Hard times for Nemesis

 

In 1984, the planetologists David Raup and Jack Sepkoski announced that they had identified a periodicity of about 26 million years associated with the 12 mass extinction events that have occurred during the last 250 million years. Practically simultaneously, a group of astronomers published a possible explanation for this periodicity: the Sun is not an isolated star, but has a dark companion about 1 light year away, dubbed "Nemesis", and when it passes closer to the Sun it gravitationally perturbs the cometary nuclei in the Oort cloud, causing many to fall towards the inner solar system. Some of these collide with planets on relatively short timescales, and in the case of the Earth, cause mass extinction events.
Evidence for all of this came from the ages of terrestrial and lunar craters, and their apparent temporal concentration near the epochs of the mass extinction events.
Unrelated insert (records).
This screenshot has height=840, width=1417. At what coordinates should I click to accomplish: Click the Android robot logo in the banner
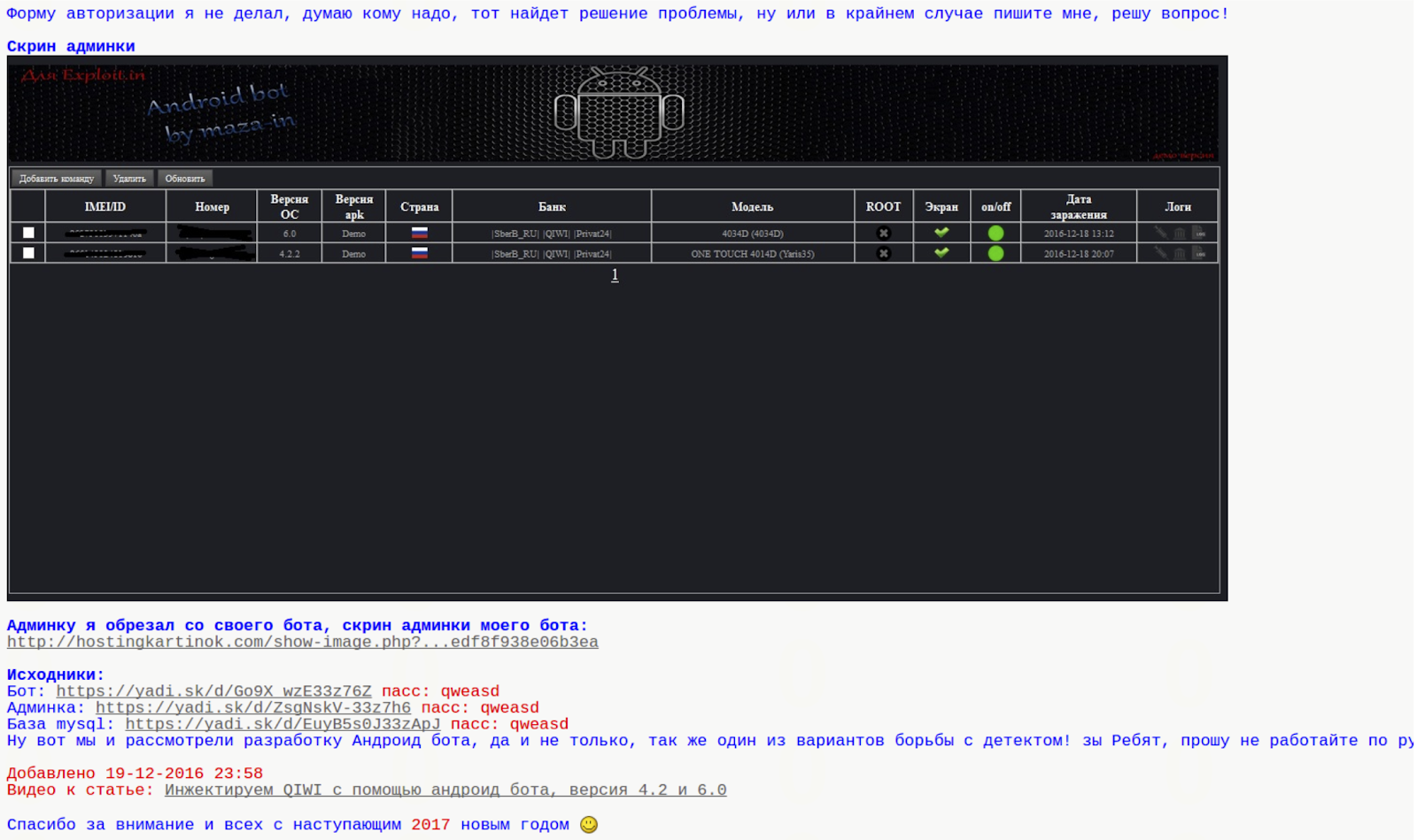(x=619, y=113)
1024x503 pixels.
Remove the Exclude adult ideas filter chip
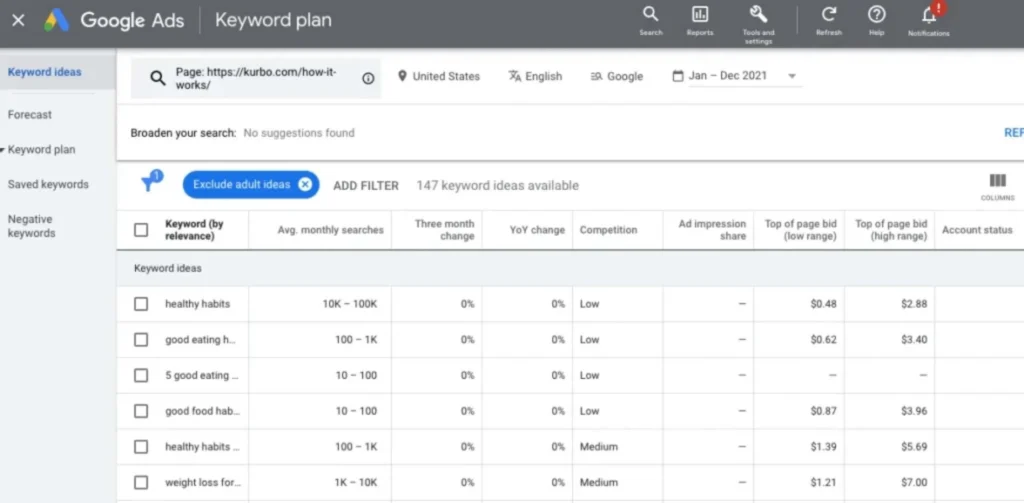[305, 185]
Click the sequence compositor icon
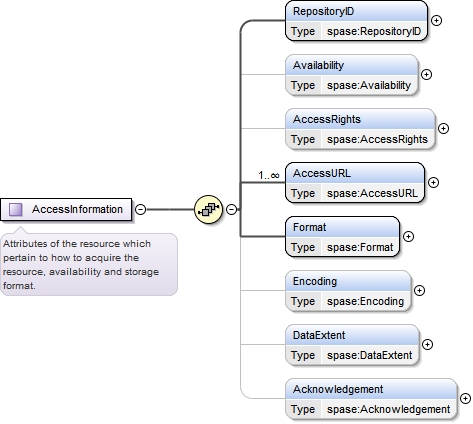 click(x=208, y=209)
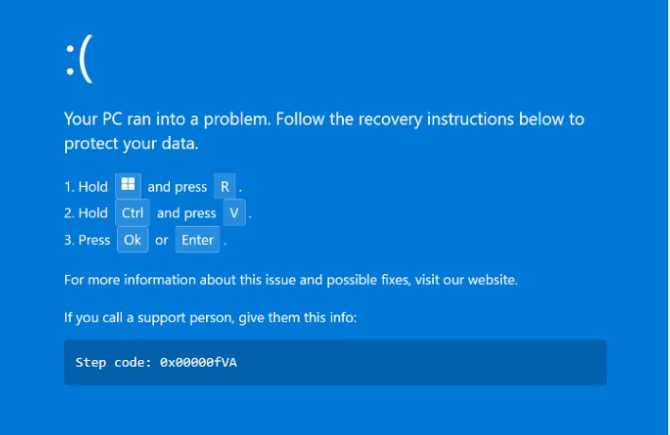Click the 'protect your data.' text
This screenshot has width=670, height=435.
(132, 143)
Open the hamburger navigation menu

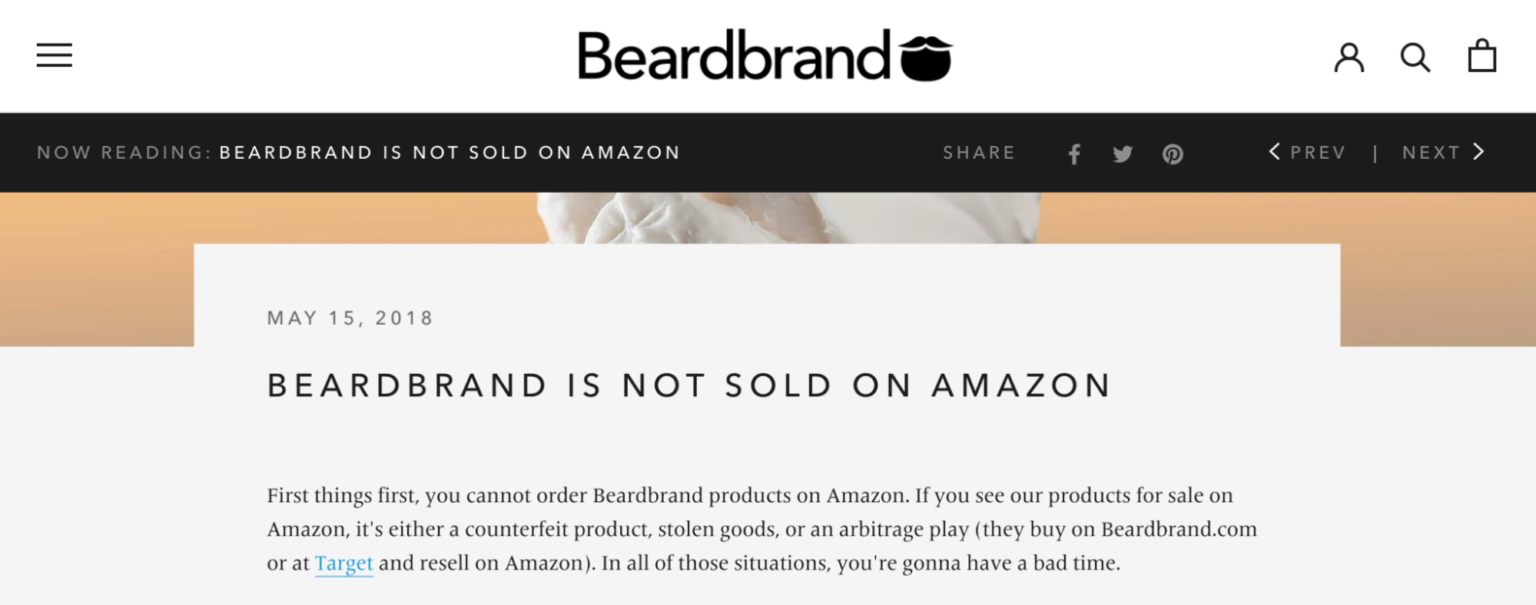[54, 55]
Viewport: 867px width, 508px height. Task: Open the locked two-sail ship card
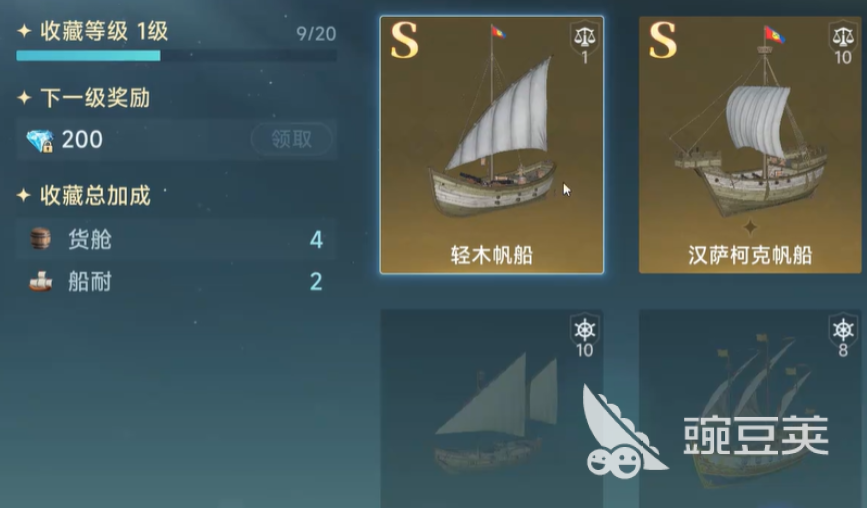coord(492,409)
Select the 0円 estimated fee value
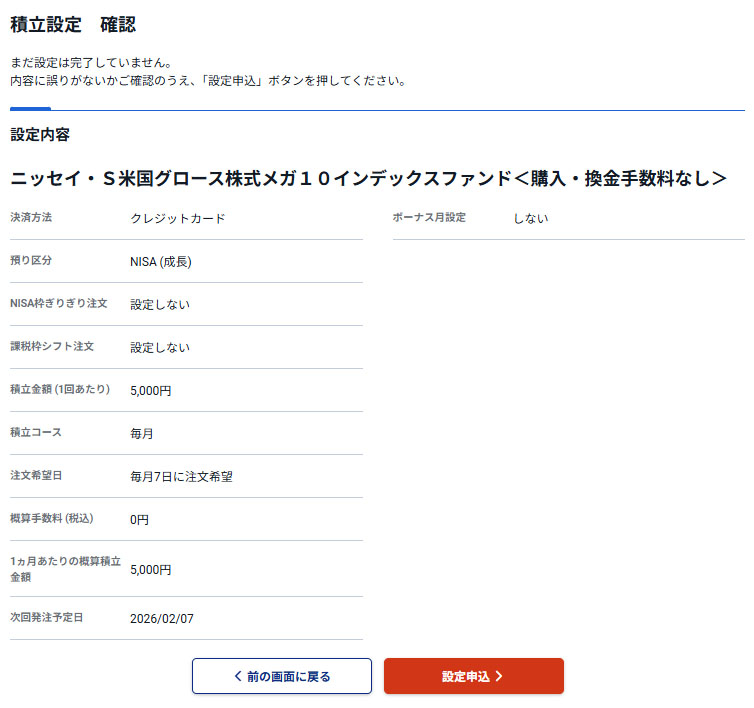Screen dimensions: 754x708 [139, 520]
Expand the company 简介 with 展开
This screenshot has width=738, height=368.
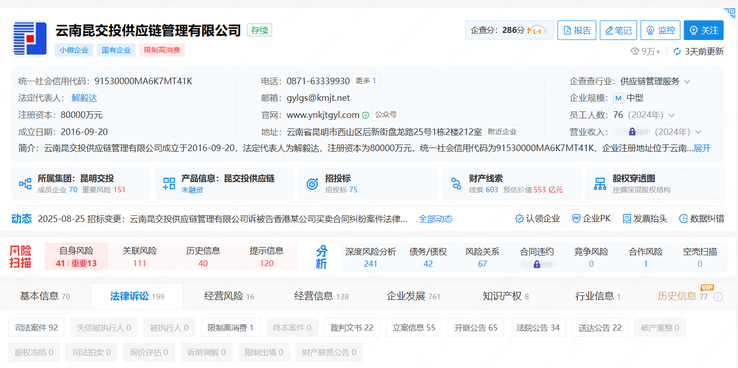coord(702,148)
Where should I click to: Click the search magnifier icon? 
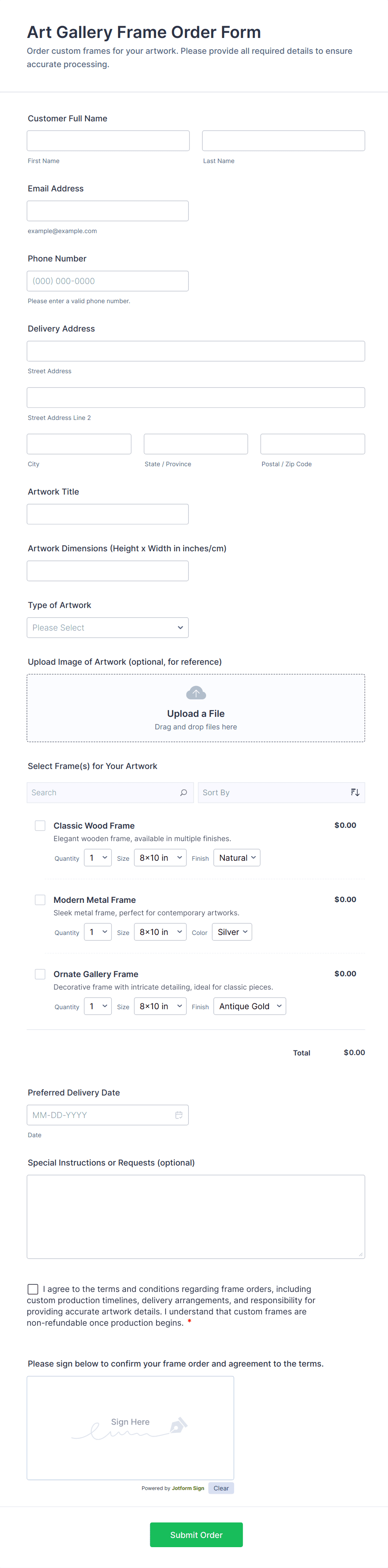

An intriguing yet disturbing hypothesis that is now questioned by a new an statistically more rigorous work, published by Coryn Bailer-Jones, of the Max Planck Institute for Astronomy, in the Monthly Notices of the Royal Astronomical Society.
Using a more sophisticated statistical analysis, Bailer-Jones re-examines the ages of craters, finding a completely different result: there are no peaks in the cratering history separated by 26 million years, but rather a slight but steady trend for the cratering rate to increase over the last 250 million years, something which is yet to be explained. According to Bailer-Jones, the conclusions reached in the '80s were influenced by the same starting hypothesis, essentially giving more weight to the aspects of the data that would validate the hypothesis.
In reality there were also other hypotheses proposed, such as the idea that the motion of the Solar System through the Galactic plane brought it periodically closer to other stars, but because such events would not necessarily be periodic and now that there is now evidence of associated peaks in the cratering history, the mass extinctions can just as well be explained by random impacts by asteroids or comets. This doesn't necessarily mean that the Sun doesn't have a companion. The analysis of data collected by the WISE mission may give a definitive answer to this question.